------ Text passage ------

The Dangers of Drunk Driving

Drinking and driving is a serious offense — it puts the driver, passengers, and innocent passersby in unnecessary danger. According to the Centers for Disease Control and Prevention, nearly 10,000 people are killed in drunk driving accidents every year in the United States. In South Carolina, killing someone as a result of driving drunk is considered vehicular homicide, and is punishable with a prison sentence from one to 25 years and a fine between $10,100 and $25,100.

Even just one alcoholic drink can affect an individual’s judgement, depth perception, and motor skills, all of which are necessary for driving safely. Swerving, tailgating, speeding, driving too slow, and driving without headlights at night are just some of the tell-tale signs of drunk driving. If an officer pulls you over and notices that you smell of alcohol, slur your speech, or appear generally incoherent, the officer will ask you to step out of the car and perform a field sobriety test. If you fail to demonstrate basic skills such as walking in a straight line or balancing on one leg, you will be asked to agree to take a chemical blood-alcohol content (BAC) test.

(Important: By driving in South Carolina, you are agreeing to the “Implied Consent” law, meaning that you agree to take a chemical test if asked to do so by a member of law enforcement. Refusing a breathalyzer test could actually get you just as many, if not more, civil and criminal penalties than if you took and failed the test.)

South Carolina BAC Legal Limits:

  • 21 and over: 0.08% BAC
  • Under 21: 0.02% BAC
  • Commercial Driver’s License (CDL) holders: 0.04% BAC

South Carolina has a zero-tolerance policy, meaning if you are pulled over and found to be intoxicated, you will be charged with driving under the influence (DUI) or driving while intoxicated (DWI). You will face criminal penalties in court, and jail time and fines will start to add up.

For a 1st offense, you may face:

  • A fine of $400.
  • Minimum 48 hours in jail.
  • Maximum up to 30 days of jail time.
    AND/OR 48 hours of community service.

------

→ **The problem**:
Reproduce word for word the portion of the drunk driving text from "South Carolina has" up to and including "fine of $400.". The entries that follow have no connection to the text on drunk driving.

------ Data shown ------

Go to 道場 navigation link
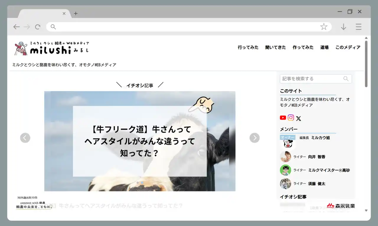Image resolution: width=378 pixels, height=226 pixels. coord(324,47)
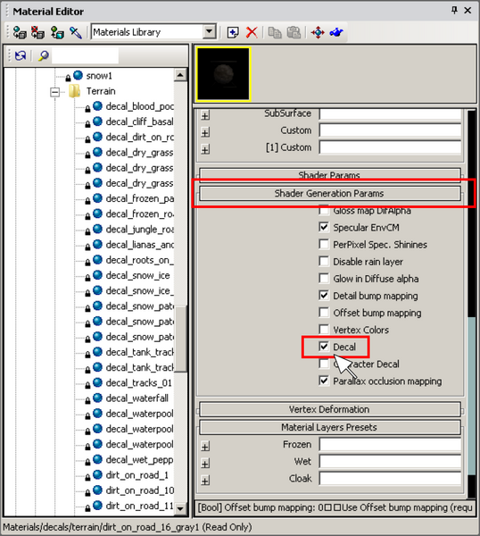Click the get material from selection icon

point(57,32)
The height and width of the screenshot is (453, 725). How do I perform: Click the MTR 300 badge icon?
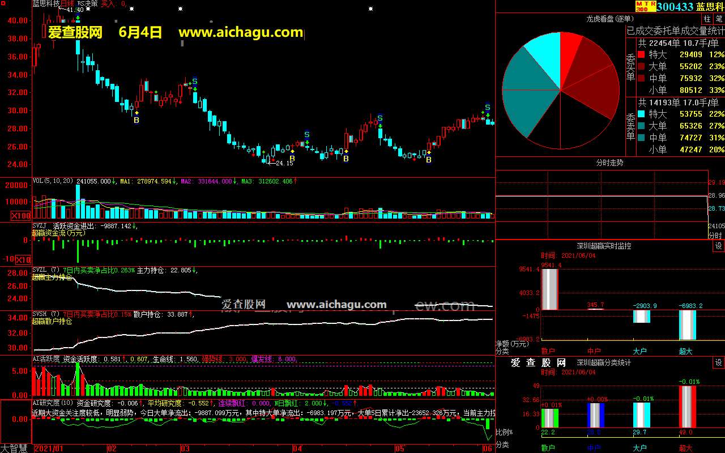(646, 6)
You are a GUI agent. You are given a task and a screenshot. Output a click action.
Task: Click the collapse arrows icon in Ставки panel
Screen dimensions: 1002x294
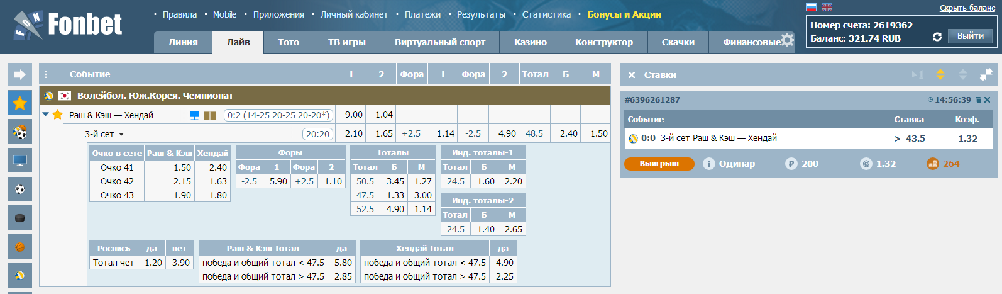coord(986,74)
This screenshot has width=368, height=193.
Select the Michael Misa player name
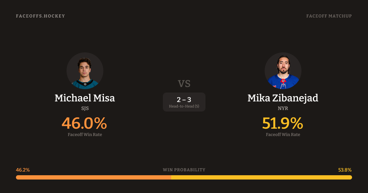(x=85, y=98)
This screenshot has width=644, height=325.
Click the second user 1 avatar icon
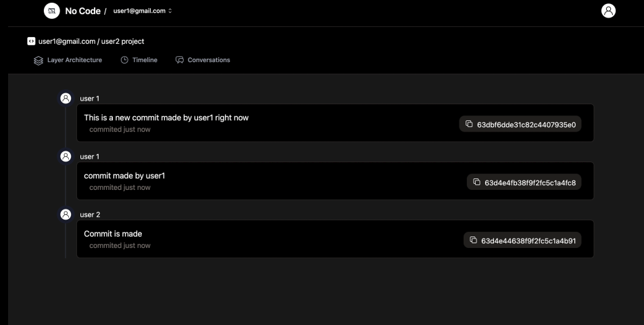[x=66, y=156]
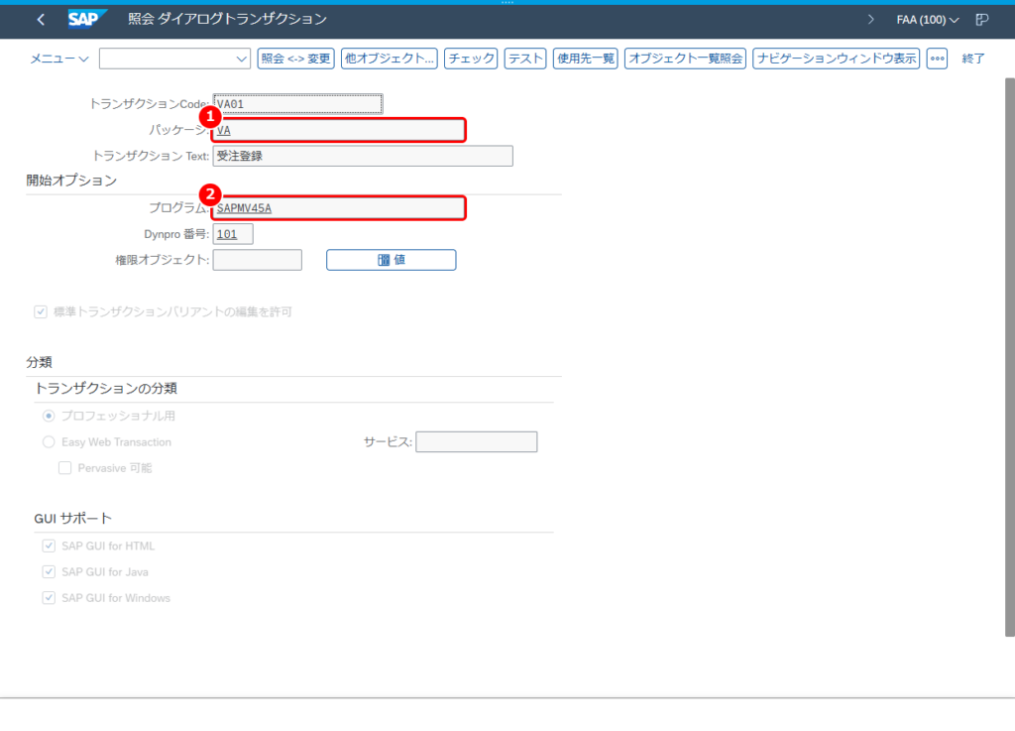This screenshot has width=1015, height=731.
Task: Expand the メニュー dropdown
Action: point(58,59)
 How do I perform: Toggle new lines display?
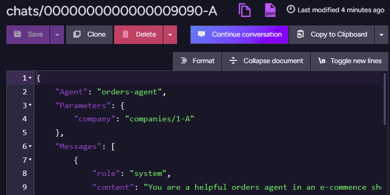coord(350,61)
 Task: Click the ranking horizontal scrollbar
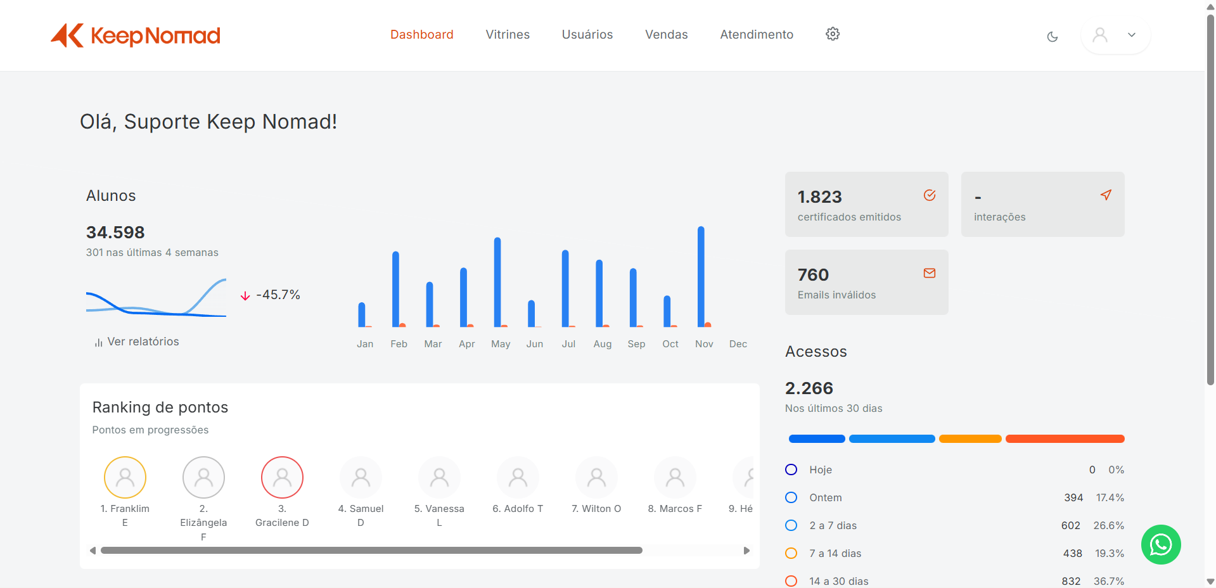tap(371, 551)
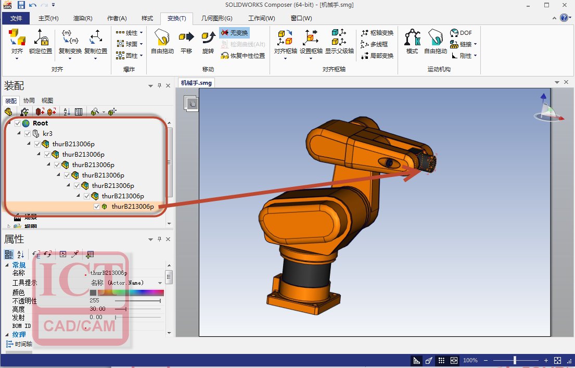
Task: Open the 工具提示 Actor.Name dropdown
Action: tap(160, 283)
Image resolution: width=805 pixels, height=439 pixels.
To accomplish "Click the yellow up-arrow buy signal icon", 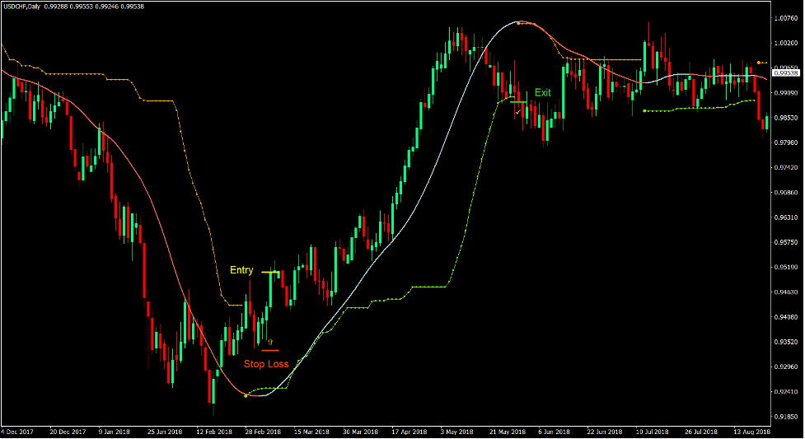I will coord(269,339).
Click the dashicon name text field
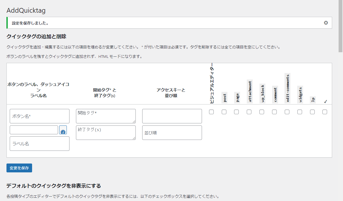 [x=34, y=130]
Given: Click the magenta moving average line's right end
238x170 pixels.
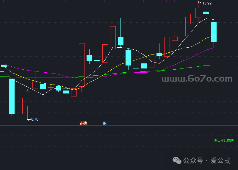Looking at the screenshot, I should pyautogui.click(x=213, y=48).
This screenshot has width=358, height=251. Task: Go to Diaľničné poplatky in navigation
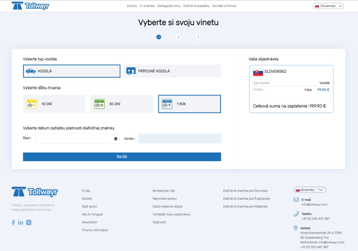196,6
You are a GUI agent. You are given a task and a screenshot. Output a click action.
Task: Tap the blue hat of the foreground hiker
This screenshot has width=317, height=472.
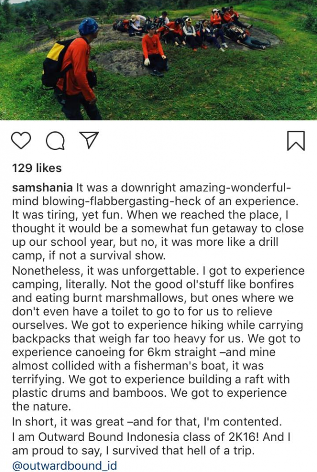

------

→ **Finished exercise**:
South Carolina has a zero-tolerance policy, meaning if you are pulled over and found to be intoxicated, you will be charged with driving under the influence (DUI) or driving while intoxicated (DWI). You will face criminal penalties in court, and jail time and fines will start to add up.

For a 1st offense, you may face:

  • A fine of $400.